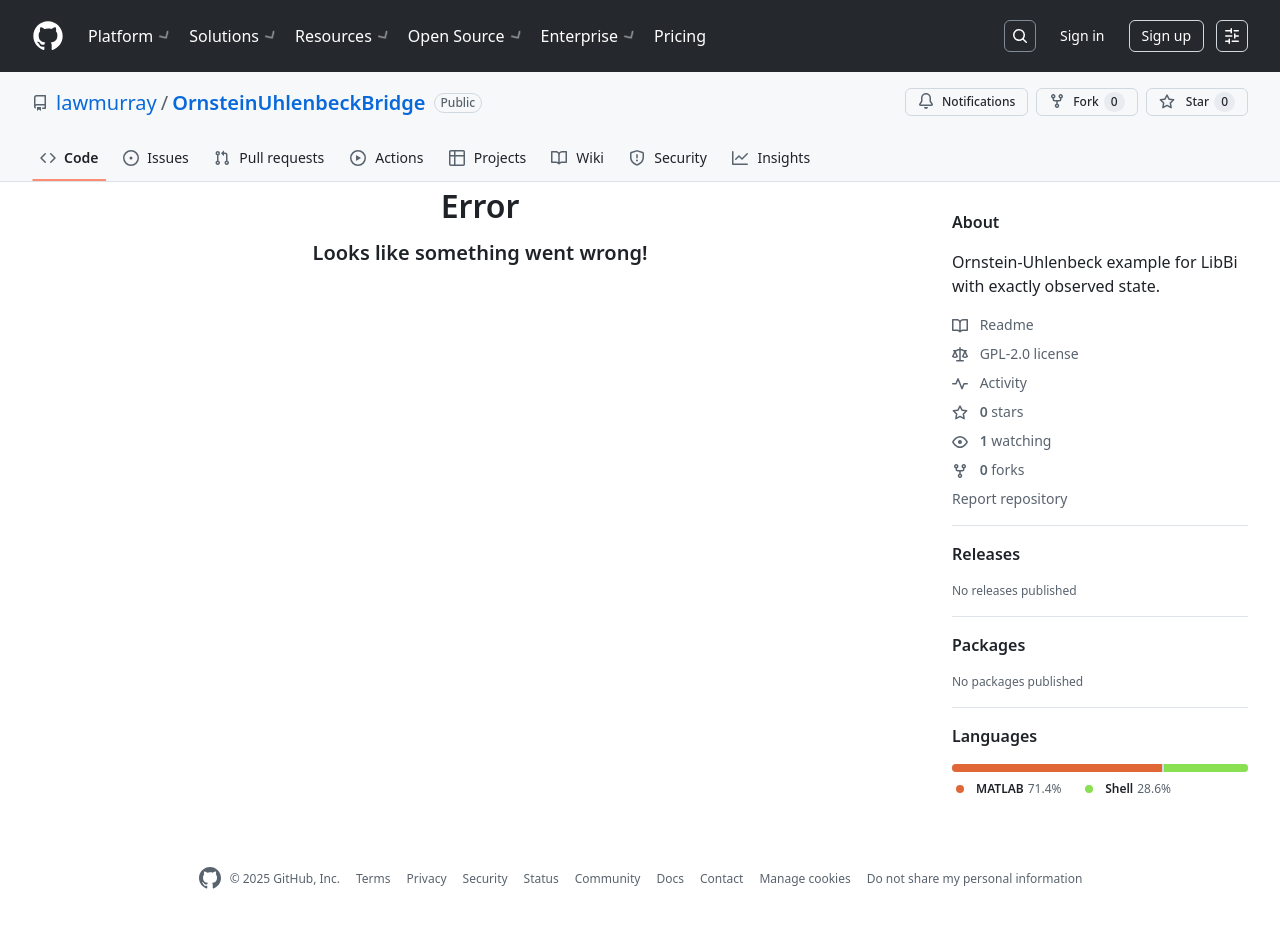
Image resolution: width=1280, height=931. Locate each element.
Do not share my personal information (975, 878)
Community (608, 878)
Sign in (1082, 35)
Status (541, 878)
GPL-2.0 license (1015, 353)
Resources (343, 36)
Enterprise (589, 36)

-*-*-

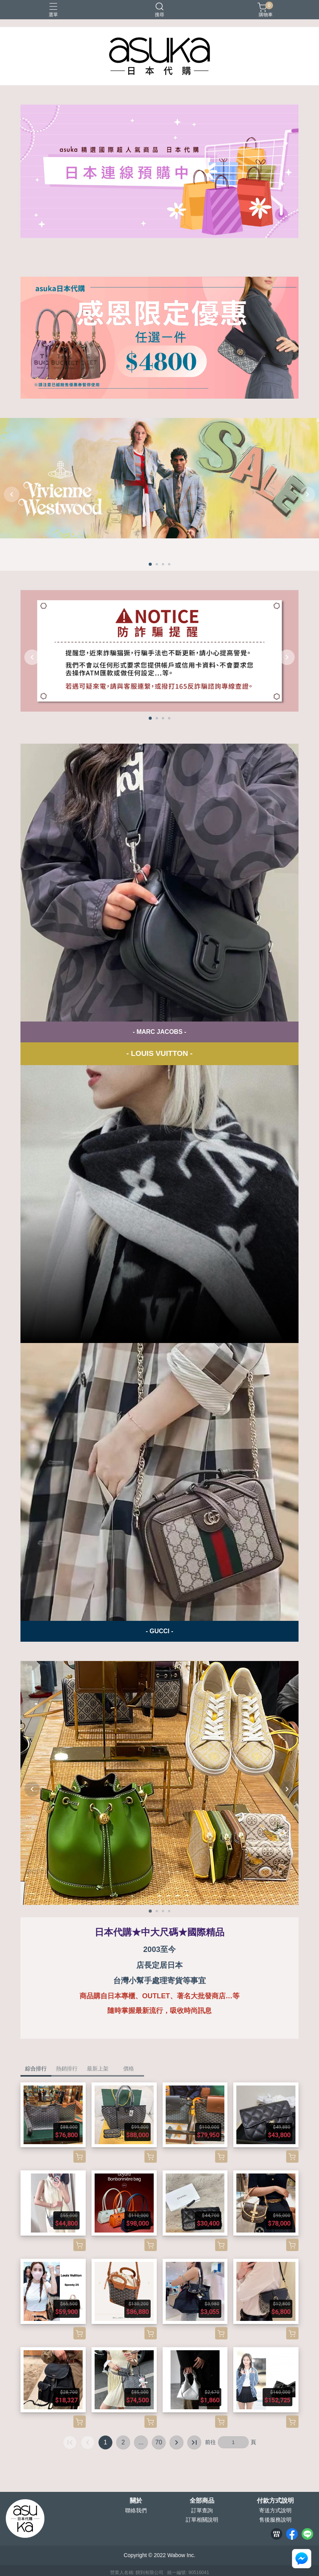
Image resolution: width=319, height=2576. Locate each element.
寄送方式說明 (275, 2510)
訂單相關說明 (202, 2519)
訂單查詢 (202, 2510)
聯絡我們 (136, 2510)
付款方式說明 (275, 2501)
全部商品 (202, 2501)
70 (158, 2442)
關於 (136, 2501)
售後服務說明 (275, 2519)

-*-*-

■ WHAT YOU HAVE TO DO ■
Count the lines in the items above that contain the string "each", treating uppercase and lowercase as different. Reply with the number alone.

■ COMPLETED TASK ■
2